Source material –
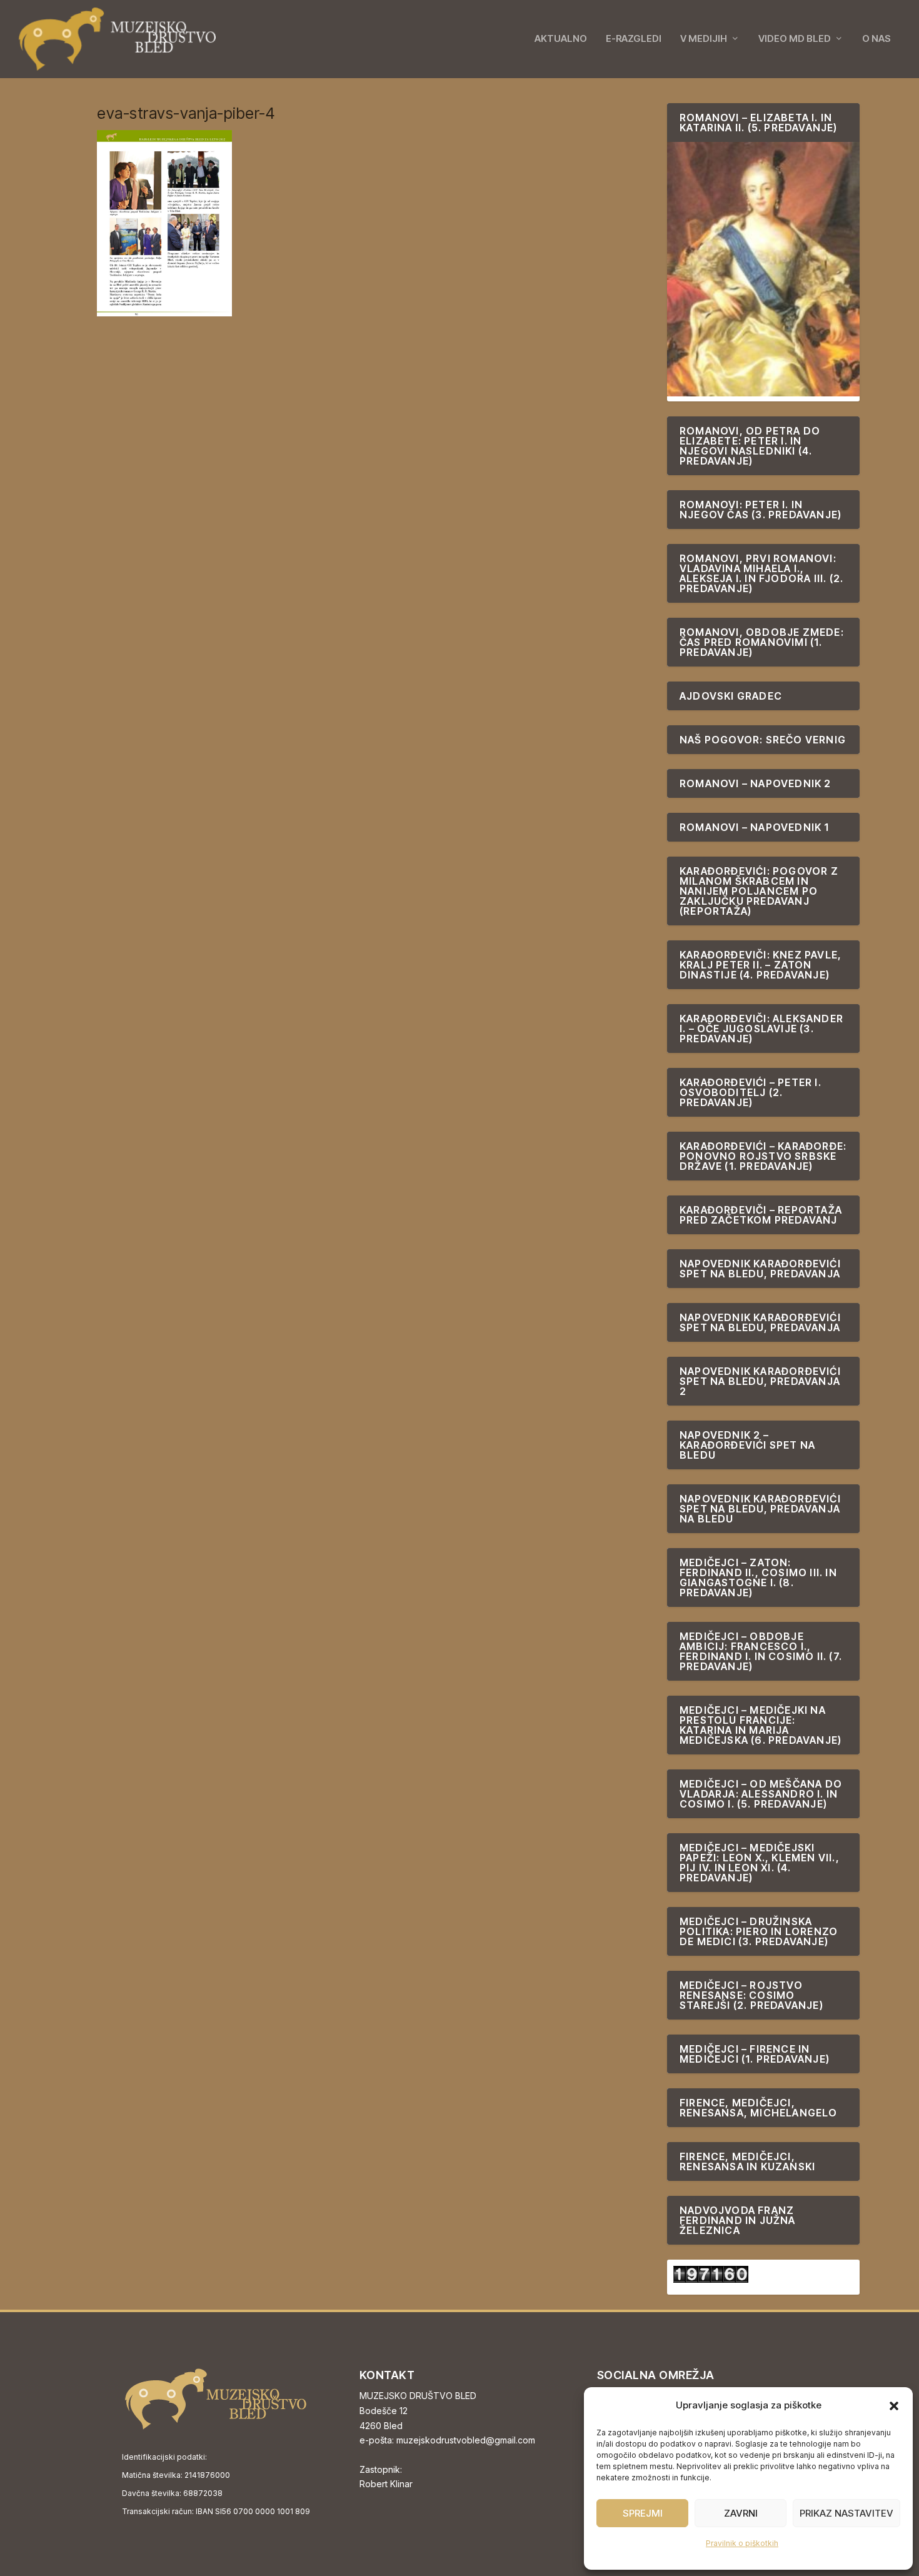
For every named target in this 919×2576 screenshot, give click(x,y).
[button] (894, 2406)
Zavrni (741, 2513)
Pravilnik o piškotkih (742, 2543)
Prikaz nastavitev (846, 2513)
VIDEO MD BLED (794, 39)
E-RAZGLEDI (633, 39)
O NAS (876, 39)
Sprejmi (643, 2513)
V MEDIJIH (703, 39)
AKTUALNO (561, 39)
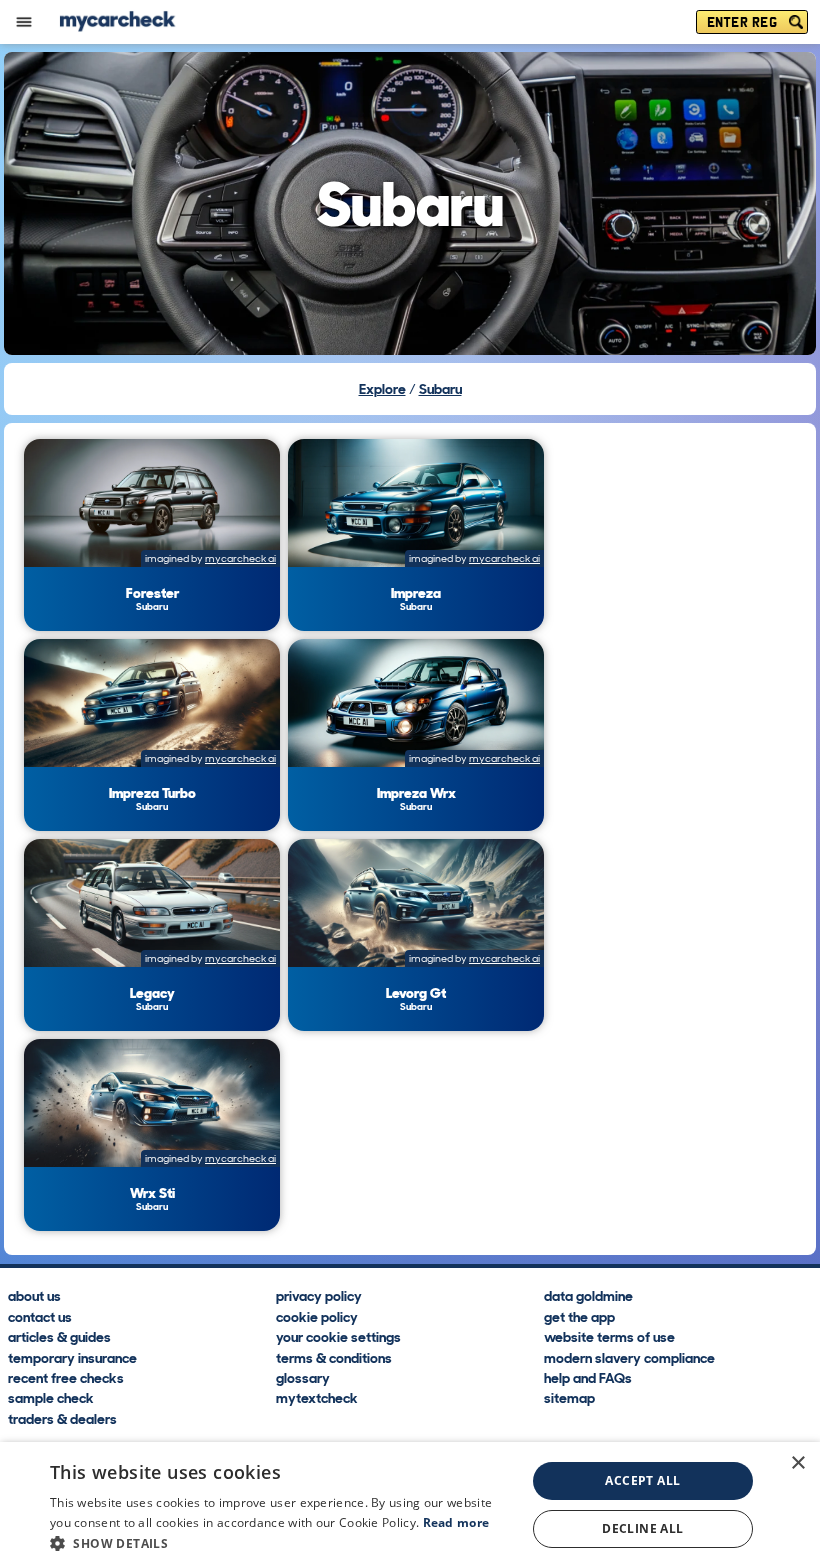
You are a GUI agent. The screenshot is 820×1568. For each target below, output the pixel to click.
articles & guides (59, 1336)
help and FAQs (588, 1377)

What to do – Start with the line with "Pravilnik o piškotkih (742, 2543)" in the listing above and stop after the line with "articles & guides (59, 1336)". Write out exactly the lines in that stretch and no others, without pictures.

Task result –
Pravilnik o piškotkih (742, 2543)
Prikaz nastavitev (846, 2513)
VIDEO MD BLED (794, 39)
E-RAZGLEDI (633, 39)
O NAS (876, 39)
Sprejmi (643, 2513)
V MEDIJIH (703, 39)
AKTUALNO (561, 39)
You are a GUI agent. The screenshot is 820×1568. For each target below, output the pixel to click.
articles & guides (59, 1336)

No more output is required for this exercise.